C’est une scène chargée d’émotion et de symboles qui s’est dessinée au Théâtre national algérien Mahiéddine-Bachtarzi, où les organisateurs du Festival international de danse contemporaine (FCIDC) ont dévoilé les grandes lignes de sa 13e édition.
Placée sous le slogan «Hymne à la paix», cette rencontre artistique réunira des troupes venues de huit pays, avec la Palestine comme invitée d’honneur, dans une célébration vibrante de la résistance par l’art.
La commissaire du festival, Fatima Zohra Namous Senouci, a souligné que cette édition rend hommage à la culture palestinienne à travers une performance libre et poignante, conçue comme une fenêtre ouverte sur sa richesse et sa résilience.
Le choix de la Palestine, a-t-elle affirmé, incarne une reconnaissance de son empreinte culturelle sur la scène internationale et invite le public à un voyage à la fois esthétique et profondément humain.La cérémonie d’ouverture sera marquée par une création chorégraphique inédite, Ah ya Ghaza (Ô Ghaza), fruit d’une collaboration algéro-palestinienne.
Mise en scène par Fatima Zohra Namous, cette œuvre s’appuie sur la célèbre chanson Asbah andi el ane boundoukia (J’ai maintenant un fusil), composée par Mohamed Abdelouahab et interprétée par Oum Keltoum en 1968, en hommage à la lutte du peuple palestinien contre l’ennemi sioniste.Outre l’Algérie, représentée notamment par le Ballet de l’Opéra d’Alger et les troupes «Lemsa» (Annaba), «Raks» (Tizi Ouzou), «KBS» (Aïn Defla) et l’EAC d’Alger, sept autres pays prendront part à l’événement : Chine, Syrie, Sénégal, Russie, Espagne, Italie et Tchéquie. Tous convergeront vers Alger pour faire de la danse contemporaine un langage universel de paix et de fraternité.

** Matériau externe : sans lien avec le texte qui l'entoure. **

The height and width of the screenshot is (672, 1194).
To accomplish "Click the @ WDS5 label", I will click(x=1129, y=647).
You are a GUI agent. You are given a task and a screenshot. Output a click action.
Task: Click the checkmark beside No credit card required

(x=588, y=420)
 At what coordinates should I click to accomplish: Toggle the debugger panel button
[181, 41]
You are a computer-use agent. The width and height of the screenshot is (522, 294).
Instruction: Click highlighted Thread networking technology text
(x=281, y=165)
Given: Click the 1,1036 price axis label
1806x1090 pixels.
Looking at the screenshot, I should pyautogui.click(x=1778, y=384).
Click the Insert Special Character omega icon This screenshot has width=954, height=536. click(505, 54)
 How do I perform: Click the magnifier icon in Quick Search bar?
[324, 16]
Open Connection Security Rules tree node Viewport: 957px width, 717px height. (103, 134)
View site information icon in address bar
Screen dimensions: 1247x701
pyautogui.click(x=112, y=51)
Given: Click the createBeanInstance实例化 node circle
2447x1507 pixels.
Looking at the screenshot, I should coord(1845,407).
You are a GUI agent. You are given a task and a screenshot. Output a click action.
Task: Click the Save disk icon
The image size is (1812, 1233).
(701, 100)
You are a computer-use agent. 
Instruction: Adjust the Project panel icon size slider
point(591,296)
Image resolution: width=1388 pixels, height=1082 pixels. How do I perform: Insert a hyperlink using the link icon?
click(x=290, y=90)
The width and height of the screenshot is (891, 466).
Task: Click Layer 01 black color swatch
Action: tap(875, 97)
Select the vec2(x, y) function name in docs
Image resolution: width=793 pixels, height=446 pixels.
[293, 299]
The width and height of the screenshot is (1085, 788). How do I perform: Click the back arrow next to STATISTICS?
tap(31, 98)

Le festival rendra également hommage à Sahra Khmida (1953–2009), figure emblématique du Ballet national algérien et pionnière de la valorisation du patrimoine chorégraphique national. Chorégraphe et responsable de la troupe des arts populaires de l’ONCI, elle a marqué de son empreinte la scène artistique algérienne. En marge des spectacles, des master classes animées par des chorégraphes d’Algérie, du Sénégal, de Tchéquie et de Palestine, ainsi qu’une conférence académique, enrichiront cette édition. Organisé sous le patronage du ministère de la Culture et des Arts, le FCIDC s’impose comme un carrefour artistique et citoyen, où la danse devient acte de mémoire, de résistance et de solidarité. À travers cette programmation, Alger affirme son rôle de capitale culturelle ouverte aux voix du monde et aux luttes des peuples.